Collection entries:
* * *
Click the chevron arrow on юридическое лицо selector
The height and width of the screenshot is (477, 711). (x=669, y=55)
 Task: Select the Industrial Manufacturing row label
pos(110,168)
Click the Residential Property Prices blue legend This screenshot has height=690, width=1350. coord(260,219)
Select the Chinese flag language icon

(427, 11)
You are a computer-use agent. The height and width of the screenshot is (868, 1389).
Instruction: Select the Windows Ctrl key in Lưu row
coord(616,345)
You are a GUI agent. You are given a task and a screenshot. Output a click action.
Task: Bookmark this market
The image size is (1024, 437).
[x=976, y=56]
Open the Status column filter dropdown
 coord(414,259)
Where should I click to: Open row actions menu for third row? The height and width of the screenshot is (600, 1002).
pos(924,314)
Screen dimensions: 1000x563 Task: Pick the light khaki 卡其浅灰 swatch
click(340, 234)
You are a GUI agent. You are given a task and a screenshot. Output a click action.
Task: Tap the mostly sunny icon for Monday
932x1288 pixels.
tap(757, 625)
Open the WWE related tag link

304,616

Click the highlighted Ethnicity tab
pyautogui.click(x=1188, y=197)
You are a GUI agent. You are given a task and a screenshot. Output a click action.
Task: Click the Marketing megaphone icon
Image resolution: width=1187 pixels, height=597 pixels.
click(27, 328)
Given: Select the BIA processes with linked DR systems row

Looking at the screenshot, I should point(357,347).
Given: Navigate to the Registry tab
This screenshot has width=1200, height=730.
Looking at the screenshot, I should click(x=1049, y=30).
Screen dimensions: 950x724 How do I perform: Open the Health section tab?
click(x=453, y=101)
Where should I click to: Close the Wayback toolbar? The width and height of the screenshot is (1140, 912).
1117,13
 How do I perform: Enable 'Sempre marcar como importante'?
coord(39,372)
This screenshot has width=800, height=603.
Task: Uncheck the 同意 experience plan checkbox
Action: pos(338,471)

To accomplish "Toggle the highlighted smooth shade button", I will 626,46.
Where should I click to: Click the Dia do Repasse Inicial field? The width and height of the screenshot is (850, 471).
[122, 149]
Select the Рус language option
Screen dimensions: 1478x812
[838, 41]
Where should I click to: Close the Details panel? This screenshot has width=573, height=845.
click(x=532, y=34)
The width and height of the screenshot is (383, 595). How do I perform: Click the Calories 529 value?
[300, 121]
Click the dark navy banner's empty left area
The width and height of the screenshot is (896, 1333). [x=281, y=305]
* * *
■ **What to work on**
Only what runs from the line containing "Screen dimensions: 950x724" through the final line of the entries above belongs in the answer, restated exactly.

■ **Worked solution**
Screen dimensions: 950x724 How do I perform: Open the Health section tab?
click(x=453, y=101)
Where should I click to: Close the Wayback toolbar? The width and height of the screenshot is (1140, 912).
1117,13
 How do I perform: Enable 'Sempre marcar como importante'?
coord(39,372)
This screenshot has width=800, height=603.
Task: Uncheck the 同意 experience plan checkbox
Action: pos(338,471)

To accomplish "Toggle the highlighted smooth shade button", I will 626,46.
Where should I click to: Click the Dia do Repasse Inicial field? The width and height of the screenshot is (850, 471).
[122, 149]
Select the Рус language option
Screen dimensions: 1478x812
[838, 41]
Where should I click to: Close the Details panel? This screenshot has width=573, height=845.
click(x=532, y=34)
The width and height of the screenshot is (383, 595). How do I perform: Click the Calories 529 value?
[300, 121]
Click the dark navy banner's empty left area
The width and height of the screenshot is (896, 1333). [x=281, y=305]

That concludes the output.